• What you should do: Only the final stretch of the data is wanted: reproduce the line containing "Maximize the Indicators panel" and each line after it, exactly.

• Data section:

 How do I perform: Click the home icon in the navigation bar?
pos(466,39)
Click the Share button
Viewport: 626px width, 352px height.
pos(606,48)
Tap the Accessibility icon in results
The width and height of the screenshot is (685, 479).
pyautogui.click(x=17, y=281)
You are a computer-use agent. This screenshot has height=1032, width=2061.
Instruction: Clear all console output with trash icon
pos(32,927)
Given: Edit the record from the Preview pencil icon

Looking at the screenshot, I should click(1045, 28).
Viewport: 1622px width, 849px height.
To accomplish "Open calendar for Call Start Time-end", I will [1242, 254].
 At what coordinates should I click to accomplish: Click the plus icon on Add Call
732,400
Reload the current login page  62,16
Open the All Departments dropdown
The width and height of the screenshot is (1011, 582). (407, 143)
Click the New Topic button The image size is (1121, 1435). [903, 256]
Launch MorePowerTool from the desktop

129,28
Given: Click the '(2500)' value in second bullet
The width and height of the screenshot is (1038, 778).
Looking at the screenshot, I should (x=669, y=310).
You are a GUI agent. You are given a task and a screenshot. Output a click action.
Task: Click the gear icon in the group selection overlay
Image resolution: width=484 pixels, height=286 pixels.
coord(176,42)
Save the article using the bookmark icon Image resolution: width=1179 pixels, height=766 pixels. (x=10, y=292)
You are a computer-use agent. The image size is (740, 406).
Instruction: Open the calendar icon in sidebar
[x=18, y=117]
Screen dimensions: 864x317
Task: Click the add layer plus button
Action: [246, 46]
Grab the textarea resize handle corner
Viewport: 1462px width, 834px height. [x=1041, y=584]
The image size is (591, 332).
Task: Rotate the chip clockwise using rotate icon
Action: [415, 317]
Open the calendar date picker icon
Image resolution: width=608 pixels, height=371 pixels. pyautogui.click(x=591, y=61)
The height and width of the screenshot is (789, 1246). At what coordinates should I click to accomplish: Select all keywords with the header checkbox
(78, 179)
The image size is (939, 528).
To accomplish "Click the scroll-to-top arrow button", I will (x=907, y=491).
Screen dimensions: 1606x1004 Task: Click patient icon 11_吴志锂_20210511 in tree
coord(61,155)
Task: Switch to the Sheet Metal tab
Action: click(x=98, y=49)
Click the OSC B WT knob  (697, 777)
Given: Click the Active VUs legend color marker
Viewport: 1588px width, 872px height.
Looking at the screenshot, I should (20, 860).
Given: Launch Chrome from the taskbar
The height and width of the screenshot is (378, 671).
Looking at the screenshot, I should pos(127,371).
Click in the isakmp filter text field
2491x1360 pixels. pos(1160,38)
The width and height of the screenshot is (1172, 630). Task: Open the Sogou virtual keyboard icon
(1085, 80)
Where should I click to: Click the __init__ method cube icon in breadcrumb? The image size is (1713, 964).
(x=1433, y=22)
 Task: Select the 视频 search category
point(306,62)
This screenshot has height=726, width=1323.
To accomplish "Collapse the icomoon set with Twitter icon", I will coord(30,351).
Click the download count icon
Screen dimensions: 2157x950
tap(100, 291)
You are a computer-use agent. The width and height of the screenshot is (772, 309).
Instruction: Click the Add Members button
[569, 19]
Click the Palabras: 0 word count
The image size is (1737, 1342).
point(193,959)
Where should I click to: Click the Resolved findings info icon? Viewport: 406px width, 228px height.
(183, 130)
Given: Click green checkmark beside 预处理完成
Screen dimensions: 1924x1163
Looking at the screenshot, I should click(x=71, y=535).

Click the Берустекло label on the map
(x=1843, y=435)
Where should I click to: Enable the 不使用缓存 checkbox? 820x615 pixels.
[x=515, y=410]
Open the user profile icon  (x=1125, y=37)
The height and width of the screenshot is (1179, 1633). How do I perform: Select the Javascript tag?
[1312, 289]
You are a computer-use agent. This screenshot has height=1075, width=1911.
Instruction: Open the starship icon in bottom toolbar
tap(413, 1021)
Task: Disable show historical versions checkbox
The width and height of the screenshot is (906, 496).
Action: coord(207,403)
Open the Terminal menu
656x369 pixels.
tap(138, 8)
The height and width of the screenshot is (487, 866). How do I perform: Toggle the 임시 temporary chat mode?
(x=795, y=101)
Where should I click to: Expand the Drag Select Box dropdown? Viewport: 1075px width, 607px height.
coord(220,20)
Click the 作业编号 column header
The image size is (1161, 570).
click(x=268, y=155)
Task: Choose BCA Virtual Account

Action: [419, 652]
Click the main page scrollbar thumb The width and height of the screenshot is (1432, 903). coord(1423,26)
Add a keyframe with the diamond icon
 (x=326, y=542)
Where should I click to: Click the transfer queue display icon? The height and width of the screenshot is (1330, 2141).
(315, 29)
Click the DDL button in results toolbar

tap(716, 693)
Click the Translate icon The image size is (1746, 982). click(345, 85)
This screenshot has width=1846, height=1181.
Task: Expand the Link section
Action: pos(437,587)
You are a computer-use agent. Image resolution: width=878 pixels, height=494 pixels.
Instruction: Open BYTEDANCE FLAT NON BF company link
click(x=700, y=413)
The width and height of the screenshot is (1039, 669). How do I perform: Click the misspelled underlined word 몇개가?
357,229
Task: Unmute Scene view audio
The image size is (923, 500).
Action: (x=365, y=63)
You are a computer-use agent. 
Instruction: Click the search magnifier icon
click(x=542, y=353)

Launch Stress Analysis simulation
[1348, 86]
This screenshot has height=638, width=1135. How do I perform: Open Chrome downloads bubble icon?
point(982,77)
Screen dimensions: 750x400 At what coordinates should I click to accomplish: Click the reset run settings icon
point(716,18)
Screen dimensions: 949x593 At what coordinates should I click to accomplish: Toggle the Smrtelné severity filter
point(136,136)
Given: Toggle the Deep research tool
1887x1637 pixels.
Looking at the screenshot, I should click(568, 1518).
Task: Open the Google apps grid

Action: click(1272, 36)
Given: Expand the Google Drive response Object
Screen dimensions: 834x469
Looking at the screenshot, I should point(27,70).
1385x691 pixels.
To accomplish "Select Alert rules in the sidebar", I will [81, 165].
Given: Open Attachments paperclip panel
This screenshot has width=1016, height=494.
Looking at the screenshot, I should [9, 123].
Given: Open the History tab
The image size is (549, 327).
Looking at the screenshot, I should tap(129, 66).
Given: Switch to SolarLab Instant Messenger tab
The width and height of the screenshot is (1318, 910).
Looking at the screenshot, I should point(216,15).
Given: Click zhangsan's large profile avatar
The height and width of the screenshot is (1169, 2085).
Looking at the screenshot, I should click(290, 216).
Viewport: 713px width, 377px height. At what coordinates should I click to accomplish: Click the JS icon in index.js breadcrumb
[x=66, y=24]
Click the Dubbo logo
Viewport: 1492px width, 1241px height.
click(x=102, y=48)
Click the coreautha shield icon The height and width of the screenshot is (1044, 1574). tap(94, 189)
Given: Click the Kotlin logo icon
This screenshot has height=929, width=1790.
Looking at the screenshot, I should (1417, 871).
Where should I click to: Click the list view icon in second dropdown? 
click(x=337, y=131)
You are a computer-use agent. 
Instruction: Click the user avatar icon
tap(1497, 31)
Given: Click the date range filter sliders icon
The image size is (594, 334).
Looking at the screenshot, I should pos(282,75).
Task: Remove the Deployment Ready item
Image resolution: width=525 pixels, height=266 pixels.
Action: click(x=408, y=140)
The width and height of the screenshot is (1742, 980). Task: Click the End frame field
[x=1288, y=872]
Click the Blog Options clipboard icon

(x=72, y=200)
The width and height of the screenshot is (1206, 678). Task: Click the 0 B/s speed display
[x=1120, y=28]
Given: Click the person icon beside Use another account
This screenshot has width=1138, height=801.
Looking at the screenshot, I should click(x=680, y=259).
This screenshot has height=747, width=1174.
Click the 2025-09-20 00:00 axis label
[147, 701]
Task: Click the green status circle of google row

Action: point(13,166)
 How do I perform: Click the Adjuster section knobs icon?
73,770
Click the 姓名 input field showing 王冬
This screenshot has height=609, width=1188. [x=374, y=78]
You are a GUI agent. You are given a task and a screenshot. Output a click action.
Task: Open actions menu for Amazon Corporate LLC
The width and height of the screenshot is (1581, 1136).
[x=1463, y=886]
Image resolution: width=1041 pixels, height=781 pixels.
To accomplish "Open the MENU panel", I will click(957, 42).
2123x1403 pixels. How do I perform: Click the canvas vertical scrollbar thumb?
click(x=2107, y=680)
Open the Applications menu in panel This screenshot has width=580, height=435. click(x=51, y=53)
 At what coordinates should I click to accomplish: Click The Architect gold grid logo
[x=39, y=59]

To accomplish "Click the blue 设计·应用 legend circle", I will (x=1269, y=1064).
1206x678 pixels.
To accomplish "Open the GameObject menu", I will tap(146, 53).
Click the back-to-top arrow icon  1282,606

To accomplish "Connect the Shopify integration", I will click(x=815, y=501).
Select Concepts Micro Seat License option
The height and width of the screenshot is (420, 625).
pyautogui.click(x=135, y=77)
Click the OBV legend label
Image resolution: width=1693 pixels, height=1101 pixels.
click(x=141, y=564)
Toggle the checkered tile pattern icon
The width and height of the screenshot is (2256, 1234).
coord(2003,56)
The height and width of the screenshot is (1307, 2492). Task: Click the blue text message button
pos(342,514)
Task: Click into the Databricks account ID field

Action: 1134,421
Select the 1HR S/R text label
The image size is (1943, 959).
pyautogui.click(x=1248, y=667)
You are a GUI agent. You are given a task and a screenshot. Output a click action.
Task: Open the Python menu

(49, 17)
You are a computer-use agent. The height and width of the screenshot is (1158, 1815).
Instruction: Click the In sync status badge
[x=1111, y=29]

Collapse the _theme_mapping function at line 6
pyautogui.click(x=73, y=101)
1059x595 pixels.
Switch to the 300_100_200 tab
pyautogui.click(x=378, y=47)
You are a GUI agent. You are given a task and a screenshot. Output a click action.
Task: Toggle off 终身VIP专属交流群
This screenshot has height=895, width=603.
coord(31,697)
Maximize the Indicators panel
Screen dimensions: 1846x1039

• Finished task:
Maximize the Indicators panel
Screen dimensions: 1846x1039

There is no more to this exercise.